[[ Data to examine, beginning ]]

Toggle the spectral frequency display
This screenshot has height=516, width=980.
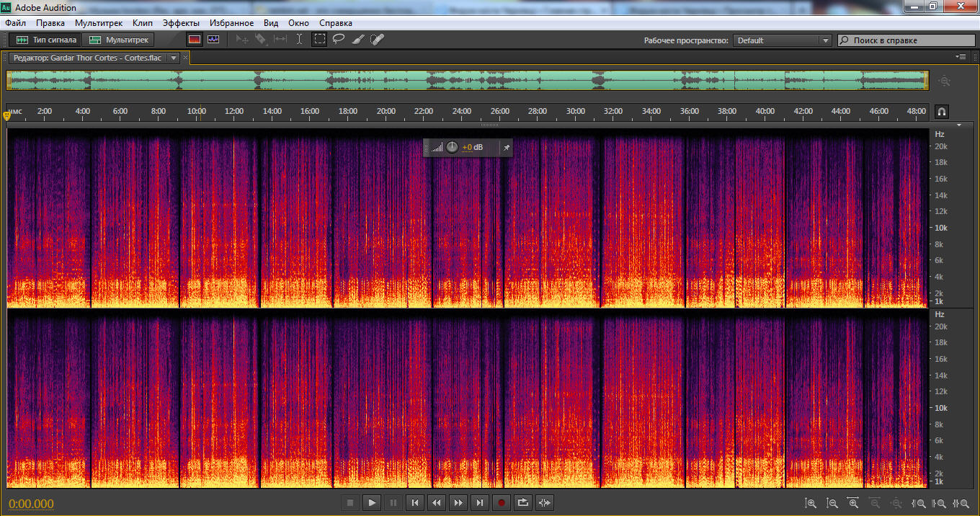[194, 40]
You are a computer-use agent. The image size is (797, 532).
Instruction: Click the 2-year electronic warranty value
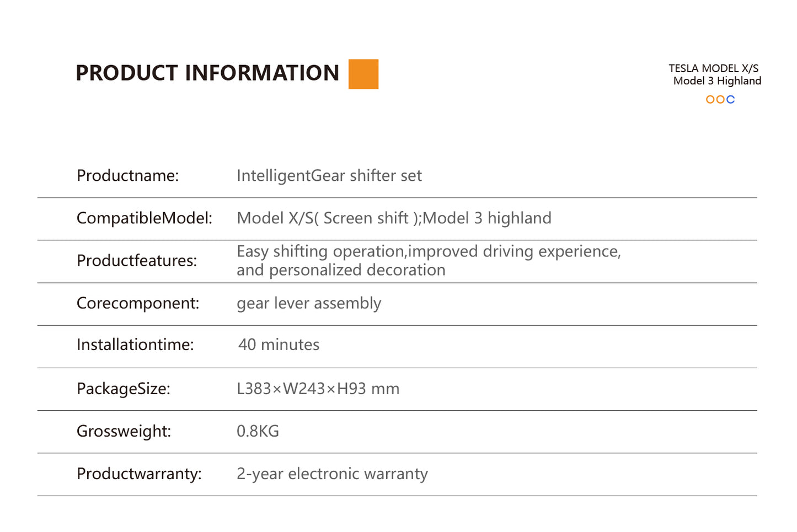click(332, 474)
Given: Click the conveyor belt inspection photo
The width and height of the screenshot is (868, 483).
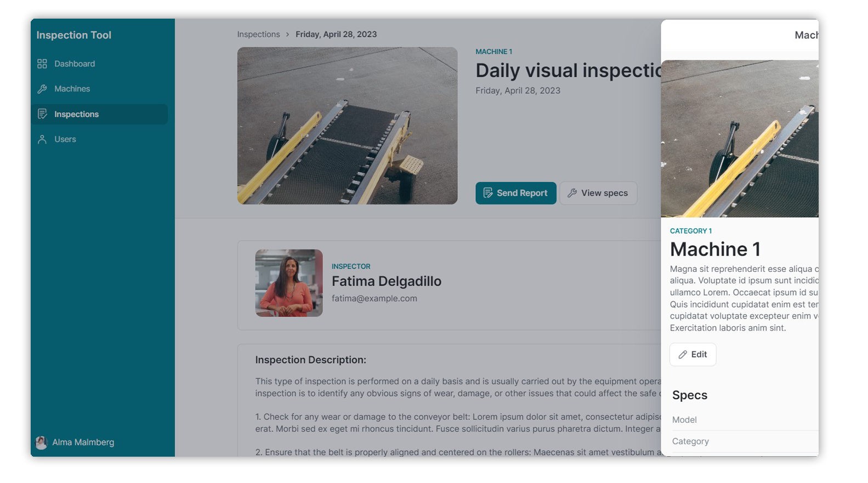Looking at the screenshot, I should 347,126.
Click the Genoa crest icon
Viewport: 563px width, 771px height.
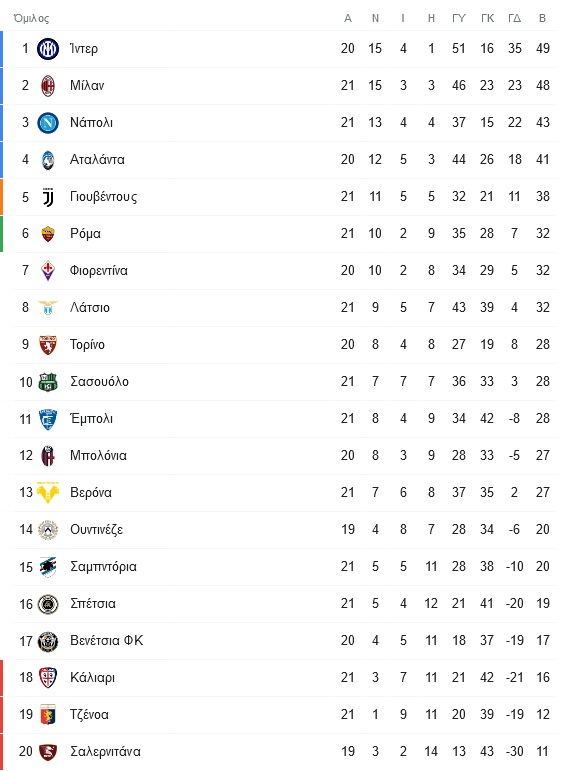(x=48, y=714)
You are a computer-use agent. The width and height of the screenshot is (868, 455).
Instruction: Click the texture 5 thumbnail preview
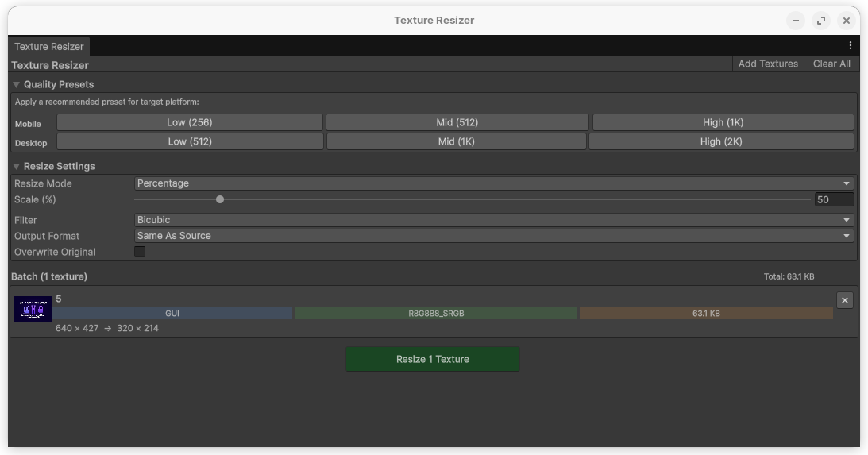pyautogui.click(x=33, y=309)
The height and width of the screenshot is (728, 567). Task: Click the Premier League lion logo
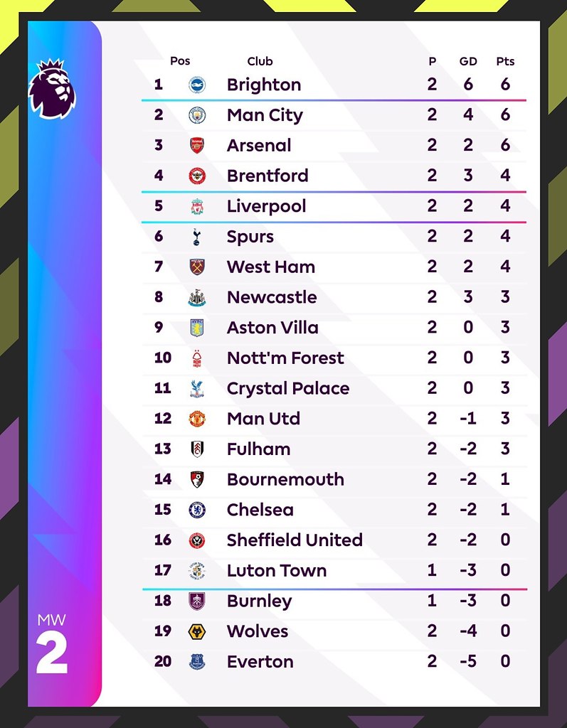(51, 88)
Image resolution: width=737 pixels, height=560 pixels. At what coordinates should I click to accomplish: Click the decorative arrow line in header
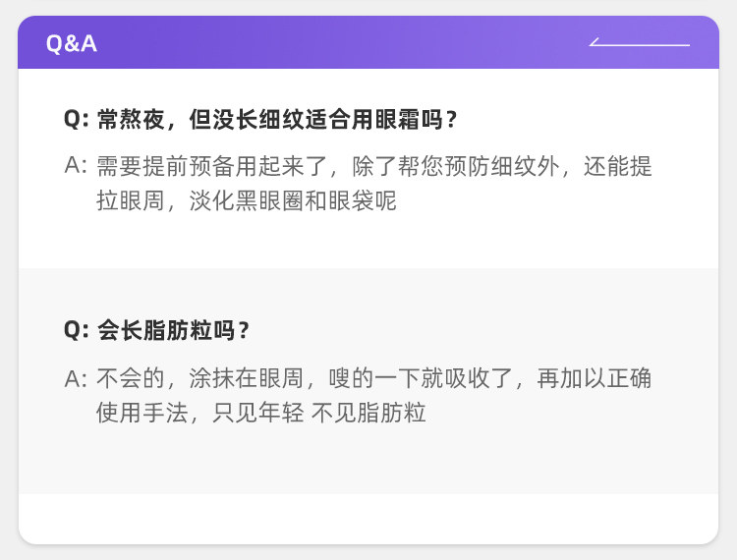pyautogui.click(x=639, y=43)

[[ Data to examine, end ]]

# Exercise goal:
An exact reproduction of the material is needed, without its images.

# Reply:
Toggle the spectral frequency display
This screenshot has height=516, width=980.
[194, 40]
You are a computer-use agent. The image size is (797, 532).
Instruction: Click the 2-year electronic warranty value
click(332, 474)
Given: Click the conveyor belt inspection photo
The width and height of the screenshot is (868, 483).
Looking at the screenshot, I should 347,126.
Click the Genoa crest icon
Viewport: 563px width, 771px height.
(x=48, y=714)
You are a computer-use agent. The width and height of the screenshot is (868, 455).
Instruction: Click the texture 5 thumbnail preview
pyautogui.click(x=33, y=309)
The height and width of the screenshot is (728, 567). Task: Click the Premier League lion logo
(51, 88)
Image resolution: width=737 pixels, height=560 pixels. At what coordinates should I click to accomplish: Click the decorative arrow line in header
pyautogui.click(x=639, y=43)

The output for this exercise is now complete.